- Born: 29 June 1975
- Origin: Mumbai, India
- Genres: Indian classical/fusion/world music
- Occupation: Classical instrumentalist/music producer

= Abhijit Pohankar =

Abhijit Pohankar (born 29 June 1975, in Mumbai) is an Indian classical instrumentalist. He plays classical music on the keyboard.

==Early life==
Abhijit was born to Indian classical vocalist Ajay Pohankar. He is the grandson of Susheela Pohankar of the Kirana Gharana. He learned for some time with santoor player Shivkumar Sharma .

==Career==

After playing classical music on a keyboard, he started venturing into world music and fusion music. His biggest album was Piya Bawari with his father Ajay Pohankar, and in that album he experimented with classical music fused with lounge music. His latest project/band is called Panch Tatva and also Urban Sufis where he experiments with Sufi Music and electronica.
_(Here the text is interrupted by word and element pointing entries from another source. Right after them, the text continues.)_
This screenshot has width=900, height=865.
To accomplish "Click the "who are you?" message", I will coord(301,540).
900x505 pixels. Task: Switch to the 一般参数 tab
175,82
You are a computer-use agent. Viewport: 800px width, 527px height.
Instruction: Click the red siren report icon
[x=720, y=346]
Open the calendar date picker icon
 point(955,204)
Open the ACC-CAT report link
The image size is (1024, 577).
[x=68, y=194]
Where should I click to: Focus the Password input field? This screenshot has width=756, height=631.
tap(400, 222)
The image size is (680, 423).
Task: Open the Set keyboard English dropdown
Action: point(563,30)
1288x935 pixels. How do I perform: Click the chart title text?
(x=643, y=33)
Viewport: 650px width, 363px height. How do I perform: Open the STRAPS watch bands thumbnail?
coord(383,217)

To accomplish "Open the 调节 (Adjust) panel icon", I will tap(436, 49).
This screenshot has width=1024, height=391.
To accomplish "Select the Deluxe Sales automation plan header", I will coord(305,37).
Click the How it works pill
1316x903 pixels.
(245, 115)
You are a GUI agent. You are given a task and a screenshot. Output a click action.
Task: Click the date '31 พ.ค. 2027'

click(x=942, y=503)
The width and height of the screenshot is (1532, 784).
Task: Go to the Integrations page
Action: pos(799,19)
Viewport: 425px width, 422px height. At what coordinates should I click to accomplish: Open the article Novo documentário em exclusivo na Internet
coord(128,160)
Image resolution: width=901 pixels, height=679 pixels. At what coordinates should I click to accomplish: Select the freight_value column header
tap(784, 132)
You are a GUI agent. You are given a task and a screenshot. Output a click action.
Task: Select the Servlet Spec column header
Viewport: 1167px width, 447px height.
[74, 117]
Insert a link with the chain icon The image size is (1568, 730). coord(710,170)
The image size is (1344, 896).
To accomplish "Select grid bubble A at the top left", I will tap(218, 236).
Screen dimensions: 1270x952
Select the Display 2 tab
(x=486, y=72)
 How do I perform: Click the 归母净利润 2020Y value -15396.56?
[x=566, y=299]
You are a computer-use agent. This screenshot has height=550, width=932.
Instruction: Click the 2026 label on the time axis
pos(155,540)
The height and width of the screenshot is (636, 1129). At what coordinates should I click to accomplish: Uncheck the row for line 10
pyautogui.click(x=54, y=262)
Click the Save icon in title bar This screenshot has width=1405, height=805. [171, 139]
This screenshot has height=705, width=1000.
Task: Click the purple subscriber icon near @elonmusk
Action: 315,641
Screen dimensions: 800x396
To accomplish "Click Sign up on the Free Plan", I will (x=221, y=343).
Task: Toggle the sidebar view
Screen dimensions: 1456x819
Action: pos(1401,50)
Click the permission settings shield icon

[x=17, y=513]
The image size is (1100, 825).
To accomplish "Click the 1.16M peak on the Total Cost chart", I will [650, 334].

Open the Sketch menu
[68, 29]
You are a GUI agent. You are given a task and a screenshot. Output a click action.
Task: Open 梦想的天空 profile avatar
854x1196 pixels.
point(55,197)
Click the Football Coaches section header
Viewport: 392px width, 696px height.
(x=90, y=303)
He has done collaborative concerts with artists including Ajay Pohankar, Ghulam Ali (Pakistan), Hariharan, Rajan-Sajan Mishra, Anup Jalota, Pankaj Udhas, Vishwamohan Bhatt, and Sonal Mansingh. He has also composed the title track of the 2003 film Boom, by Kaizad Gusted and starring Amitabh Bachchan and Bo-Derek. His final tracks, Thumri Funk and Masters of Fusion: A Definitive Collection, were released with EMI in 2012.

==Discography==
- Deeper Zone, Ninaad Music (1998)
- Syntileting Synthesizer, Neelam Audio (1999)
- Dharohar, Times Music (2000)
- Shanti, Times Music (2001)
- Tranquility, Sona Rupa (2000)
- Ekanth, Times Music (2001)
- Piya Bavari, Times Music (2002)
- Sajanwa, Music Today (2004)
- Kamasutra, Freespirit Eecords (2004)
- Koyaliya, Universal Music (2004)
- Piya Bavari Again, Times Music (2006)
- Urban Ragas, Saregama (2007)
- Navkaar Mantra, Saregama (2007)
- Thumri Funk, EMI (2012)
- Masters of Fusion: A definitive collection, EMI (2012)

== Awards ==

- The Youth Icon of Music Awards from Rotary Club.
- Della Technia Award for Excellence in Music.
- Tata AV Max Award for the Best Music Album, Piya Bawri in 2002.